→ **What is needed**
Retype the data below word for word, from its first line up to and including the line containing "Looking at the screenshot, I should point(76,40).".

→ **Stored data**

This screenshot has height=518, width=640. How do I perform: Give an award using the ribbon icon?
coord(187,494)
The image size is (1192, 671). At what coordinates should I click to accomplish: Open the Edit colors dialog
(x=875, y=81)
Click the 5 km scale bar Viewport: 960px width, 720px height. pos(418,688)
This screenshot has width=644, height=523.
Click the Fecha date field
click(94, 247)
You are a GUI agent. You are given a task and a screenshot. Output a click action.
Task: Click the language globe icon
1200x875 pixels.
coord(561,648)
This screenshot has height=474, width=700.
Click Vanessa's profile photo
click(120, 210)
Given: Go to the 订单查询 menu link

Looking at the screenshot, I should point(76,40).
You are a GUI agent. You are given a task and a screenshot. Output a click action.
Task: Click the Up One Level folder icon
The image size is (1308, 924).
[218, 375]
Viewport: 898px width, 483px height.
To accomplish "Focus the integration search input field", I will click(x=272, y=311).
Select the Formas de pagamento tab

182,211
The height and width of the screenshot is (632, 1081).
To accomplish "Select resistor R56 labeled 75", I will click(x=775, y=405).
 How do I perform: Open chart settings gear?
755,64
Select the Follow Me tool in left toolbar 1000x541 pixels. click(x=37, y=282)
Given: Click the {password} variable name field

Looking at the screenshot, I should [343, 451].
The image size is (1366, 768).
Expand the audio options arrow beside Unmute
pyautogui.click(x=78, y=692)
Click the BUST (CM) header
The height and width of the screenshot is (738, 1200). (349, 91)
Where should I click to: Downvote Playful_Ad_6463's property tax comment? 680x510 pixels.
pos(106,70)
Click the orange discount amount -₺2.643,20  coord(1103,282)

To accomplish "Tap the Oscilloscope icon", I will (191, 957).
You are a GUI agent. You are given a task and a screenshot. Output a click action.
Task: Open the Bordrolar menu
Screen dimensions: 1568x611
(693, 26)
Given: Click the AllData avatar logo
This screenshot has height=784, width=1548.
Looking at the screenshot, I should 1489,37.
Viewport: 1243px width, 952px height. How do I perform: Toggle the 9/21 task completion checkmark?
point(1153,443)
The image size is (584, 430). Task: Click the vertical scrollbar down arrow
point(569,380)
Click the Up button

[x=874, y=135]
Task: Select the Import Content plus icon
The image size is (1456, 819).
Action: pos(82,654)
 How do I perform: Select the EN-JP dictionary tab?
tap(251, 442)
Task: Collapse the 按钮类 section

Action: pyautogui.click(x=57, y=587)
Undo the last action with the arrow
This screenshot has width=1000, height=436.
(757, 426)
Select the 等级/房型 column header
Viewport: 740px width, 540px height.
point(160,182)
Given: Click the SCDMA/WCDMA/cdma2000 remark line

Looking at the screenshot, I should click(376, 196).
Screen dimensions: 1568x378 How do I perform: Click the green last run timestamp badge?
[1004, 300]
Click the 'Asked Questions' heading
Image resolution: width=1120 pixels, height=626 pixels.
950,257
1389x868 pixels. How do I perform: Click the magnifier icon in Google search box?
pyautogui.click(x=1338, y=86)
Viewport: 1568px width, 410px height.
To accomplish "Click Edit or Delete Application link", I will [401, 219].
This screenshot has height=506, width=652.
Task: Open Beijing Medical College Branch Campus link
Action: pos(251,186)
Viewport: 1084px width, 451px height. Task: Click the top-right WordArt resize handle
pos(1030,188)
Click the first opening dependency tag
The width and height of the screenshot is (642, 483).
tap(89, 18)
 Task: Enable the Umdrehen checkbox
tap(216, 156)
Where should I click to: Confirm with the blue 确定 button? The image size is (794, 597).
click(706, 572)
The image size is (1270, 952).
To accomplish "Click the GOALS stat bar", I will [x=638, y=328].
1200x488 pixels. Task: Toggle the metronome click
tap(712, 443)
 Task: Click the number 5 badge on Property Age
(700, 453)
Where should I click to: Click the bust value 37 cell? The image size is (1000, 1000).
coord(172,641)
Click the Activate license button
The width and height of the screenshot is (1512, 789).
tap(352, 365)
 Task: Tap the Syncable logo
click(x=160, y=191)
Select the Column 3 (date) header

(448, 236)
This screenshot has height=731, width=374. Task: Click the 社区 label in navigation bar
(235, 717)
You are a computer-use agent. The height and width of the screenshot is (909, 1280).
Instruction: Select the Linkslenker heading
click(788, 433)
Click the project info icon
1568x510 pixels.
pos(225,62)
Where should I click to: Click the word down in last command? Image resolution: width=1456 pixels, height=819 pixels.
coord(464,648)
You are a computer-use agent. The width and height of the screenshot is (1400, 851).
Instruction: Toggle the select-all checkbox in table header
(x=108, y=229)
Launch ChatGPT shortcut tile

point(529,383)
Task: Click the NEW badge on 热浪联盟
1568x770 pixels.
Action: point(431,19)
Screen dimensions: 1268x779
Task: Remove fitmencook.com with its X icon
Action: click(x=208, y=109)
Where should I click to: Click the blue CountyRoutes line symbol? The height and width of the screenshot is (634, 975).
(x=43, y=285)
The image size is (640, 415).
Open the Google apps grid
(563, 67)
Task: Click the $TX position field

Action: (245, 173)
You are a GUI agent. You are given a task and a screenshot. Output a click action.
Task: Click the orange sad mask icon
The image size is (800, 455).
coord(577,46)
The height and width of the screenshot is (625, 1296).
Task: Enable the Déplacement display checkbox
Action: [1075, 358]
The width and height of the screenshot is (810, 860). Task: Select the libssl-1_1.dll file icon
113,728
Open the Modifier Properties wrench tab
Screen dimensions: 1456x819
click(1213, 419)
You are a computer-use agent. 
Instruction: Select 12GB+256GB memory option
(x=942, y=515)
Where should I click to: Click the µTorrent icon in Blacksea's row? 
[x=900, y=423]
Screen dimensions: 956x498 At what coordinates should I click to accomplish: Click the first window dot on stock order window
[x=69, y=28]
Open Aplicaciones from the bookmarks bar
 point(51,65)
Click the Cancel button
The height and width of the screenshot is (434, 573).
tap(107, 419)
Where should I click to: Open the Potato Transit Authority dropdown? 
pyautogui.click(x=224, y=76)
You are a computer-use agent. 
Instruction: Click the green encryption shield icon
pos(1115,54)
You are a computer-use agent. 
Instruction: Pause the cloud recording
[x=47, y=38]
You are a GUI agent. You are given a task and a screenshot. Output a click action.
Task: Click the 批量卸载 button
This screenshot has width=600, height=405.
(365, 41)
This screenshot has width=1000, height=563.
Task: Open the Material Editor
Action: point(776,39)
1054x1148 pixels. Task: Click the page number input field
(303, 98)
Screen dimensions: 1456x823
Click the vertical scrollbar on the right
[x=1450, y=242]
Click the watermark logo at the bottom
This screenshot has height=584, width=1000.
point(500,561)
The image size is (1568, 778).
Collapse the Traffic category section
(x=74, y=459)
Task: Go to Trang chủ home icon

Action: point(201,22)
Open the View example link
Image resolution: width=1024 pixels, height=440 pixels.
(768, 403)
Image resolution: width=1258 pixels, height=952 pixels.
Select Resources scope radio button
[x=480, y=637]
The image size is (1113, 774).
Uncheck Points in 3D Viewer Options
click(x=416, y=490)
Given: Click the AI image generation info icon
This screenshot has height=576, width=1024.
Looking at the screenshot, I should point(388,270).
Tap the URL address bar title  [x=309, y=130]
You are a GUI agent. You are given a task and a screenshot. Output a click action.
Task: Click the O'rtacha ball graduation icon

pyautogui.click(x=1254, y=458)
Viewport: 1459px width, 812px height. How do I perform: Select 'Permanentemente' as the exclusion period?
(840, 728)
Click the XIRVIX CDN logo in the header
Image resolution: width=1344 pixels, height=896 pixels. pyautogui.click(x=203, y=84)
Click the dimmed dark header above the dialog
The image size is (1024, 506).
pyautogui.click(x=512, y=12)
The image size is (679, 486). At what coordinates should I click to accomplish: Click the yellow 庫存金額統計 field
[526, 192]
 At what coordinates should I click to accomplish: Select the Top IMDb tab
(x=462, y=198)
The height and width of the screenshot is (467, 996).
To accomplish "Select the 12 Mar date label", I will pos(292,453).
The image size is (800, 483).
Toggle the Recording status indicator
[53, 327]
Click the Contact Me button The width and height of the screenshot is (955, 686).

→ **Exercise output**
This screenshot has height=518, width=640. How do I perform: Give an award using the ribbon icon?
coord(187,494)
The image size is (1192, 671). At what coordinates should I click to accomplish: Open the Edit colors dialog
(x=875, y=81)
Click the 5 km scale bar Viewport: 960px width, 720px height. pos(418,688)
This screenshot has width=644, height=523.
Click the Fecha date field
click(94, 247)
You are a GUI agent. You are given a task and a screenshot. Output a click action.
Task: Click the language globe icon
1200x875 pixels.
coord(561,648)
This screenshot has height=474, width=700.
Click Vanessa's profile photo
click(120, 210)
Given: Go to the 订单查询 menu link

Looking at the screenshot, I should point(76,40).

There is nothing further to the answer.